TRECHO FORNECIDO:
-*-

13/06/2011

O governo federal quer acabar, até 2016, com as atividades que mais colocam em risco a vida de crianças e adolescentes, como trabalhar em casa, nas ruas e nas lavouras. Porém, a meta ainda está muito distante. Ontem, exatamente no Dia Mundial de Combate ao Trabalho Infantil, o que se viu foi o contrário no Grande ABC: adolescentes de 15 e 16 anos aos montes nas ruas de Santo André e São Bernardo para divulgação de empreendimentos imobiliários de alto padrão e de feirão de carros.

A equipe do Diário flagrou pelo quarto fim de semana a atividade ilegal nas esquinas, cruzamentos e vias de grande movimentação de veículos. O Estatuto da Criança e do Adolescente traz em seu artigo 60: “É proibido qualquer trabalho a menores de 16 anos, salvo na condição de aprendiz, a partir de 14 anos”.

Todos fingem desconhecer ou não ver, inclusive os órgãos públicos. E a prática prolifera na região, apesar de medidas administrativas e judiciais do Ministério Público.

-*-

DADOS DE ENTRADA:
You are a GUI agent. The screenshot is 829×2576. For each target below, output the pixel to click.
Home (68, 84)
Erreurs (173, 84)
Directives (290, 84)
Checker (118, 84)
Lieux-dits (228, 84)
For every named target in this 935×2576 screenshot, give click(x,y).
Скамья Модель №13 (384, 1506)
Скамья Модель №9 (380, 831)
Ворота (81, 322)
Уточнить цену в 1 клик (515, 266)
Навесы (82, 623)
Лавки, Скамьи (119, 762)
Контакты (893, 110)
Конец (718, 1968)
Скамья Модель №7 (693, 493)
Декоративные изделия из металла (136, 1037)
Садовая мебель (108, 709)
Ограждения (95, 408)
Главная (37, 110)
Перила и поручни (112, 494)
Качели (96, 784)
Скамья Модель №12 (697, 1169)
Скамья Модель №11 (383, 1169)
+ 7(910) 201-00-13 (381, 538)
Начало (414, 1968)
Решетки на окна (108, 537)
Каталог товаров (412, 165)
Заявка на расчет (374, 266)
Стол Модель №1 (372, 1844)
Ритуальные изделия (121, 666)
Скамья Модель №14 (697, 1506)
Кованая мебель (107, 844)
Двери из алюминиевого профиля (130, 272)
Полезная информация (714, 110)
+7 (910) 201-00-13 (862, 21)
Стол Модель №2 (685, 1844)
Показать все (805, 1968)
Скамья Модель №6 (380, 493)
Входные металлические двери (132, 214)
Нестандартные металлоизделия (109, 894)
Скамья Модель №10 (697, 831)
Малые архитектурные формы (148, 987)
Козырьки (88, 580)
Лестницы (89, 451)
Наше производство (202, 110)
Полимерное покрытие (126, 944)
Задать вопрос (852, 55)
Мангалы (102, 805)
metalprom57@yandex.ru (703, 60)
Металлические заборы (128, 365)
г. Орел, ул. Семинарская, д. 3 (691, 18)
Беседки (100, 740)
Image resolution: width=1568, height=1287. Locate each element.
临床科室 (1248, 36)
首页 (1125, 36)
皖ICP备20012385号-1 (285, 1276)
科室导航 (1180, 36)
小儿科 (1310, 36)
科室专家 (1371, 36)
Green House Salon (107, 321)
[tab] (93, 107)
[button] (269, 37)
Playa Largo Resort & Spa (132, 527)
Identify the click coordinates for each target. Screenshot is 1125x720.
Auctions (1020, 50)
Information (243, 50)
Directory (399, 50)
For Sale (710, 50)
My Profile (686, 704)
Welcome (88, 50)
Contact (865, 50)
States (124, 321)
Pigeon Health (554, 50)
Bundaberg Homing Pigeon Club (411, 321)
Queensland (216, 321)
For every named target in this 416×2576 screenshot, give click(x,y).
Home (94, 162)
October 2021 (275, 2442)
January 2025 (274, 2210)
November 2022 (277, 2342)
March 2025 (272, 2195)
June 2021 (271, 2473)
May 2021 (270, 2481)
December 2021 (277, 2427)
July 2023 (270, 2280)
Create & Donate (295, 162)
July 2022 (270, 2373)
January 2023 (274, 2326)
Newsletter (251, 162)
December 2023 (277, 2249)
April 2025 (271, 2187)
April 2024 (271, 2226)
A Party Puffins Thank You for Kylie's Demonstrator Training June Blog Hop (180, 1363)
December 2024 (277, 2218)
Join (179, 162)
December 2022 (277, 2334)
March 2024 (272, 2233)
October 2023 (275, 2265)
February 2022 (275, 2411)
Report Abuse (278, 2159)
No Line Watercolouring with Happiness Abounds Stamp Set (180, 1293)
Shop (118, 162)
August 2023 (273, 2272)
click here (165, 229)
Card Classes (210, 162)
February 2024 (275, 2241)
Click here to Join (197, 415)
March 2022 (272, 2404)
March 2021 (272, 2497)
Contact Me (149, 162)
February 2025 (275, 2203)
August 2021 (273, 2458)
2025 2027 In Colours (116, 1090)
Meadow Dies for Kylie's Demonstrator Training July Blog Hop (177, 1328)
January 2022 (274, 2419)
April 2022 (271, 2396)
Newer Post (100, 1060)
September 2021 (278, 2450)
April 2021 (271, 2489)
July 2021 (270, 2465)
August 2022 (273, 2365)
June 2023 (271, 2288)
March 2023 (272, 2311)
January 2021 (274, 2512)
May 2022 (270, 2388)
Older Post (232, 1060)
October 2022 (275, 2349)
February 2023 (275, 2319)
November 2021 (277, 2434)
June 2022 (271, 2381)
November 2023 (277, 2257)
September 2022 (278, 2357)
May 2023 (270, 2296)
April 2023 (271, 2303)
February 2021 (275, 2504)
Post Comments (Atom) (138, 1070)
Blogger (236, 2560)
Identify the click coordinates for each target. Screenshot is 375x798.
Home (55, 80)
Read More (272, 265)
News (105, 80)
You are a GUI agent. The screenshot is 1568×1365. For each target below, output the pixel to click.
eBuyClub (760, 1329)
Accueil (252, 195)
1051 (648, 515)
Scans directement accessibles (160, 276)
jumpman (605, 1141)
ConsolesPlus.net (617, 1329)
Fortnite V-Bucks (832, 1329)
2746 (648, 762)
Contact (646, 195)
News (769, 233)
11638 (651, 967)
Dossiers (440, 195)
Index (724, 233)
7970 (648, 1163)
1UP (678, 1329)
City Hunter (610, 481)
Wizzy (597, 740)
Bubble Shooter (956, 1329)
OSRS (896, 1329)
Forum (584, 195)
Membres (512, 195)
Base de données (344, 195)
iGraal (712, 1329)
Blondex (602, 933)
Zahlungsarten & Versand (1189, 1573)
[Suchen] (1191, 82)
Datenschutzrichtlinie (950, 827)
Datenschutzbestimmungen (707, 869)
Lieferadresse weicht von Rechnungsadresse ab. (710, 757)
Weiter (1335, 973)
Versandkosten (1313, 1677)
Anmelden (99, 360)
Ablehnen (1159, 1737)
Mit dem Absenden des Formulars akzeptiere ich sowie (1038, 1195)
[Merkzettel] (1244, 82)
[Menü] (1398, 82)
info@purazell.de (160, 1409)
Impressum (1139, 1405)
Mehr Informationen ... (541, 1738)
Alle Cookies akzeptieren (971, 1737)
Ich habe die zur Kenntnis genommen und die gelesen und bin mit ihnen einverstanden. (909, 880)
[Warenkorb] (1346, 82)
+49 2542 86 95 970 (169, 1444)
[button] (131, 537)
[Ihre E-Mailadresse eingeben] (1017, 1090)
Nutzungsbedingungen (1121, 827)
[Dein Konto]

-*-

O QUE FAZER:
1: Responda, com base no trecho sobre trabalho infantil no Grande ABC:
(a) Até que ano o governo federal quer acabar com as atividades que mais colocam em risco a vida de crianças e adolescentes?
(b) Em quais cidades foram vistos adolescentes de 15 e 16 anos trabalhando nas ruas?
(c) Segundo o artigo 60 do Estatuto da Criança e do Adolescente, a partir de que idade se admite o trabalho na condição de aprendiz?
2: Dê sequência ao texto sobre trabalho infantil no Grande ABC, começando logo depois da última frase apresentada.

RESPOSTAS POR ITEM:
1:
(a) Até 2016.
(b) Em Santo André e São Bernardo.
(c) A partir dos 14 anos.

2:
A jornada informal de trabalho é de oito horas, aos sábados e domingos, segundo os adolescentes. Geralmente, das 9h às 18h, com paradas para o almoço e descansos improvisados – as empresas de promoções e eventos que contratam a mão-de-obra irregular não oferecem alimentação nem água.

O valor pago é de R$ 30 por dia trabalhado, acertado na semana seguinte pela empresa terceirizada. No entanto, são descontados R$ 10 – R$ 5 por dia – pelos motoristas de vans que levam os adolescentes aos pontos de divulgação. Além da exploração do trabalho infantil, ainda cobram pela locomoção.

“Eu quero muito trabalhar.” A frase é de um jovem de 15 anos, residente em Taboão da Serra, em São Paulo, que ontem distribuía folhetos do feirão da Chevrolet aos motoristas na Avenida Dom Pedro, sentido São Caetano. Os adolescentes, entre 15 e 18 anos, reclamam da falta de oportunidades no mercado, inclusive na condição de aprendiz.

Com o dinheiro, o rapaz paga a passagem para visitar a mãe em Ermelino Matarazzo, na periferia da Capital, além das prestações do celular. Ele mora com o pai, a madrasta e uma irmã. E contou que passa dificuldades. “Outro dia, fui para uma vaga de empacotador em mercado, mas me disseram que só pegam com 16 anos. Chorei porque preciso de emprego”, afirmou o adolescente.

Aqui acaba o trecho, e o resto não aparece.